§ **INSTRUCTION**: Express the listing as a JSON array of strings, one string per line, starting at the beginning of the listing and ending at the line containing "Action: [x=23, y=152]". Leave out blank lines.

_ _ _ _ _

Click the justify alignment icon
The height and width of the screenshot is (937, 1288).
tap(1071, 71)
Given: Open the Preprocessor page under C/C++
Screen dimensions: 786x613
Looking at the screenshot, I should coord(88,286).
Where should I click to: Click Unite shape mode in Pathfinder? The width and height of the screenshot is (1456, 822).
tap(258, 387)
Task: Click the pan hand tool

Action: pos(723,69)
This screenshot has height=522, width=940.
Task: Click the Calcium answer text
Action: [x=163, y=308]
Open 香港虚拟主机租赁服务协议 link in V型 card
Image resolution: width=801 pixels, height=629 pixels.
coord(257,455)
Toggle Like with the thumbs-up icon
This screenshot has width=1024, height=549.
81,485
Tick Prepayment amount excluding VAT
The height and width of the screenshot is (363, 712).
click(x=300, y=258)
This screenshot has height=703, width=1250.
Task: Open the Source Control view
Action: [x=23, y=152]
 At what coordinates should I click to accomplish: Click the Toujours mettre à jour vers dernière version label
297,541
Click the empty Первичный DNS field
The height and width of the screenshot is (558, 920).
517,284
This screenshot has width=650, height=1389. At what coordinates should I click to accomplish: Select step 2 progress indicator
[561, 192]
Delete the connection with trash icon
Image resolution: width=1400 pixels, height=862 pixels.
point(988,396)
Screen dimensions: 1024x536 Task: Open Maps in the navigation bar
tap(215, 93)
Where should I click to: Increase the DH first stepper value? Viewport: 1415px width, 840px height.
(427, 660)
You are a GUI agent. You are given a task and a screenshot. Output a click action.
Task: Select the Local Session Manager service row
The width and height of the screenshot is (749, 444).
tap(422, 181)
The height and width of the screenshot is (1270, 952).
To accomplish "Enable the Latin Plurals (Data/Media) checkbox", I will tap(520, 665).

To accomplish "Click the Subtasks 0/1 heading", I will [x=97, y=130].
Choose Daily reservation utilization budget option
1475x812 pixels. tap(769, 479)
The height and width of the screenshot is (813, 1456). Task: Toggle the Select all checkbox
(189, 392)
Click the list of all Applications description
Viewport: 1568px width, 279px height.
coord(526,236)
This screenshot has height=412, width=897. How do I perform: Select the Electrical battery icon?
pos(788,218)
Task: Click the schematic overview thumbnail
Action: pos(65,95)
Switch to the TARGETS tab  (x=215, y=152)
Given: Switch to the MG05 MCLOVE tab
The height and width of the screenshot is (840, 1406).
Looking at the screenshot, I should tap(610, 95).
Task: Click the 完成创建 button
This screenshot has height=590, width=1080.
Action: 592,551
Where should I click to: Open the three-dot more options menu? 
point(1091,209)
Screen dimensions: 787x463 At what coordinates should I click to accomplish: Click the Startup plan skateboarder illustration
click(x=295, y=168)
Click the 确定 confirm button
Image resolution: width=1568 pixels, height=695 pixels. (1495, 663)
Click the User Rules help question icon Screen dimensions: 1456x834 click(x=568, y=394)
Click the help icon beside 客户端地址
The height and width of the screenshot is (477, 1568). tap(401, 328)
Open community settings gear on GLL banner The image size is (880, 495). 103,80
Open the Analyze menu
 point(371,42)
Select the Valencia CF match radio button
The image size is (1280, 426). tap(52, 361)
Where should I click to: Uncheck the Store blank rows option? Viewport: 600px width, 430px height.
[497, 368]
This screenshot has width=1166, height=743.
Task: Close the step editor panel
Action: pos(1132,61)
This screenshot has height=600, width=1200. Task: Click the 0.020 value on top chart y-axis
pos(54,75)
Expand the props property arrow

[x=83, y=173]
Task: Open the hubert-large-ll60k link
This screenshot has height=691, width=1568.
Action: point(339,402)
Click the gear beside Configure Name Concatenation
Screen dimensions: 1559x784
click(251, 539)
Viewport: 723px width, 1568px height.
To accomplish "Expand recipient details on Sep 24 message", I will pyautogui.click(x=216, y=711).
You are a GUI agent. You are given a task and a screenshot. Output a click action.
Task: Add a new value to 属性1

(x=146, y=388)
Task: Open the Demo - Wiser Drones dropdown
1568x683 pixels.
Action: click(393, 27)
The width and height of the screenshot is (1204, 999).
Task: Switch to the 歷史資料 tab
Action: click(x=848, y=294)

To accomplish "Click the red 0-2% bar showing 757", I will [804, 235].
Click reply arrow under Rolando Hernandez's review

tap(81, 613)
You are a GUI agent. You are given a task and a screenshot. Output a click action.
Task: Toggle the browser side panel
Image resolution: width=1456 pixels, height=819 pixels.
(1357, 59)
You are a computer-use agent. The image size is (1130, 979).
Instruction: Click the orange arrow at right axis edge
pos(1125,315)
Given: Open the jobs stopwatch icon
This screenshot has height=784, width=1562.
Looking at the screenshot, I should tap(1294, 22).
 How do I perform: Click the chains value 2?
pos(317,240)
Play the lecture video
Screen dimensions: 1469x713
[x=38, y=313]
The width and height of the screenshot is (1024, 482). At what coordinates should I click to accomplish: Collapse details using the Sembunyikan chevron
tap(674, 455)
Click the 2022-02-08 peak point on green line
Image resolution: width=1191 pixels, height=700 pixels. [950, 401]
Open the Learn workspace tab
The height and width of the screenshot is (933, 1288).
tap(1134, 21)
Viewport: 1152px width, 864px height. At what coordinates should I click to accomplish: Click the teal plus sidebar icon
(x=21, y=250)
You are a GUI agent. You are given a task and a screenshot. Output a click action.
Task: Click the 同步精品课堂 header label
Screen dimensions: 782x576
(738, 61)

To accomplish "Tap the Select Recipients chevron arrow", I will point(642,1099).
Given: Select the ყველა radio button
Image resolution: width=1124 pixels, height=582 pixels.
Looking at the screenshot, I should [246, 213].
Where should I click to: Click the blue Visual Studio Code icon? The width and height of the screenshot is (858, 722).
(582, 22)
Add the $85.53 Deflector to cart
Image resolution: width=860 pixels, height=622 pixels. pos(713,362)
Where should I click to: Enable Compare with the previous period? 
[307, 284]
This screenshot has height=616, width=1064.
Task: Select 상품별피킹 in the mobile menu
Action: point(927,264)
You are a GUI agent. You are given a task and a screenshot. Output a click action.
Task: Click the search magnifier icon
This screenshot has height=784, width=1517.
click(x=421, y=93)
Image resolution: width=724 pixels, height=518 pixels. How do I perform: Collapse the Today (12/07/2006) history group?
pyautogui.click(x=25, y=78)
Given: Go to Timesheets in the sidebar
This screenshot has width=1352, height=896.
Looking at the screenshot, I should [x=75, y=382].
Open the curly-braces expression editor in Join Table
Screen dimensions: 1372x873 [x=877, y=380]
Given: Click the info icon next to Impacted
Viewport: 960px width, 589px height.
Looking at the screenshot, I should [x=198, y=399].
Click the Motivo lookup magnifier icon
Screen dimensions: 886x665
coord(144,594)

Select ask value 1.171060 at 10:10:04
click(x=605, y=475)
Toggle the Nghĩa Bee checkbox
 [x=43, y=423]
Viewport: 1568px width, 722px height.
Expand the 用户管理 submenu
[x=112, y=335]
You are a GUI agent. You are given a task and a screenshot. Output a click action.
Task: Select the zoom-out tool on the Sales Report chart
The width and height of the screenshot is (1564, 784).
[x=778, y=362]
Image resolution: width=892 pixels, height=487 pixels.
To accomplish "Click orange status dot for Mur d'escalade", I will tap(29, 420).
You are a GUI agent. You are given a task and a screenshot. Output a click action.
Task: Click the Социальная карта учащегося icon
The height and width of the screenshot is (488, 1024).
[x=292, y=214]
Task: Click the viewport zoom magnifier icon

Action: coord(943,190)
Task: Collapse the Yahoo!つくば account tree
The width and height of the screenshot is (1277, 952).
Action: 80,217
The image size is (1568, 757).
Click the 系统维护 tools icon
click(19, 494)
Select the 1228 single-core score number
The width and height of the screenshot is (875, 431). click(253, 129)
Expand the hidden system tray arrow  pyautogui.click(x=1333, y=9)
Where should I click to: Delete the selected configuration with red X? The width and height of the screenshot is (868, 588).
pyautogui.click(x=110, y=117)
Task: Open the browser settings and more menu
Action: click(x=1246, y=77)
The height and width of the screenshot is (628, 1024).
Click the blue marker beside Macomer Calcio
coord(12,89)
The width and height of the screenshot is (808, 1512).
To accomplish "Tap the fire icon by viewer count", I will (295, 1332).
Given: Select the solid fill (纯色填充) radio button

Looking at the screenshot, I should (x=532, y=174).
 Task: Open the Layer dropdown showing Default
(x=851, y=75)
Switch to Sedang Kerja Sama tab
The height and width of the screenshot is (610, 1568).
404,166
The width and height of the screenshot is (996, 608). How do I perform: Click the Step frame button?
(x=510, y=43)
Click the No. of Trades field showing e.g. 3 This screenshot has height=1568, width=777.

_ _ _ _ _

§ **TASK RESPONSE**:
[
  "Click the justify alignment icon",
  "The height and width of the screenshot is (937, 1288).",
  "tap(1071, 71)",
  "Given: Open the Preprocessor page under C/C++",
  "Screen dimensions: 786x613",
  "Looking at the screenshot, I should coord(88,286).",
  "Where should I click to: Click Unite shape mode in Pathfinder? The width and height of the screenshot is (1456, 822).",
  "tap(258, 387)",
  "Task: Click the pan hand tool",
  "Action: pos(723,69)",
  "This screenshot has height=522, width=940.",
  "Task: Click the Calcium answer text",
  "Action: [x=163, y=308]",
  "Open 香港虚拟主机租赁服务协议 link in V型 card",
  "Image resolution: width=801 pixels, height=629 pixels.",
  "coord(257,455)",
  "Toggle Like with the thumbs-up icon",
  "This screenshot has width=1024, height=549.",
  "81,485",
  "Tick Prepayment amount excluding VAT",
  "The height and width of the screenshot is (363, 712).",
  "click(x=300, y=258)",
  "This screenshot has height=703, width=1250.",
  "Task: Open the Source Control view",
  "Action: [x=23, y=152]"
]